I'm running with elasticsearch:7.6.2

I have an index with 4 simple documents:

    PUT demo_idx/_doc/1
    {
      "content": "Distributed nature, simple REST APIs, speed, and scalability, Elasticsearch is the central component of the Elastic Stack, the end"
    }

    PUT demo_idx/_doc/2
    {
      "content": "Distributed tmp nature, simple REST APIs, speed, and scalability"
    }

    PUT demo_idx/_doc/3
    {
      "content": "Distributed nature, simple REST APIs, speed, and scalability"
    }

    PUT demo_idx/_doc/4
    {
      "content": "Distributed tmp tmp nature"
    }

I want to search for the text: distributed nature and get the following results order:

Doc id: 3 
Doc id: 1
Doc id: 2
Doc id: 4

i.e documents with exact match (doc 3 & doc 1) will be displayed before documents with small slop (doc 2) and documents with big slop match will be last displayed (doc 4)
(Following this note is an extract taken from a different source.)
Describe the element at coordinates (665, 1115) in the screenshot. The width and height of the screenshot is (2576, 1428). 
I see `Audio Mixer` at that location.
I read this post: How to build an Elasticsearch query that will take into account the distance between words and the exactitude of the word but it didn't help me

I have tried the following seach query:

"query": {
            "bool": {
                "must":
                    [{
                        "match_phrase": {
                            "content": {
                                "query": query,
                                "slop": 2
                            }
                        }
                    }]
            }
        }

But it didnt gave me the required results.

I got the following results:

Doc id: 3  ,Score: 0.22949813
Doc id: 4  ,Score: 0.15556586
Doc id: 1  ,Score: 0.15401536 
Doc id: 2  ,Score: 0.14397088

How can I write the query in order to get the results I want to ?

CodePudding user response：

You can show the documents that match exactly with "Distributed nature", by using a bool should clause. The first clause will boost the score of, those documents that match exactly with "Distributed nature", without any slop.

POST demo_idx/_search
{
  "query": {
    "bool": {
      "should": [
        {
          "match_phrase": {
            "content": {
              "query": "Distributed nature"
            }
          }
        },
        {
          "match_phrase": {
            "content": {
              "query": "Distributed nature",
              "slop": 2
            }
          }
        }
      ]
    }
  }
}

Search Response will be:

"hits" : [
      {
        "_index" : "demo_idx",
        "_type" : "_doc",
        "_id" : "3",
        "_score" : 0.45899627,
        "_source" : {
          "content" : "Distributed nature, simple REST APIs, speed, and scalability"
        }
      },
      {
        "_index" : "demo_idx",
        "_type" : "_doc",
        "_id" : "1",
        "_score" : 0.30803072,
        "_source" : {
          "content" : "Distributed nature, simple REST APIs, speed, and scalability, Elasticsearch is the central component of the Elastic Stack, the end"
        }
      },
      {
        "_index" : "demo_idx",
        "_type" : "_doc",
        "_id" : "4",
        "_score" : 0.15556586,
        "_source" : {
          "content" : "Distributed tmp tmp nature"
        }
      },
      {
        "_index" : "demo_idx",
        "_type" : "_doc",
        "_id" : "2",
        "_score" : 0.14397088,
        "_source" : {
          "content" : "Distributed tmp nature, simple REST APIs, speed, and scalability"
        }
      }
    ]

Update 1:

In order to avoid the impact of "length of the field" param in the search query scoring, you need to disable the "norms" param for "content" field, using the Update mapping API

PUT demo_idx/_mapping
{
  "properties": {
    "content": {
      "type": "text",
      "norms": "false"
    }
  }
}

After this, reindex the documents again, so that norms will not be removed instantly

Now hit the search query, the search response will be in the order you expect to get.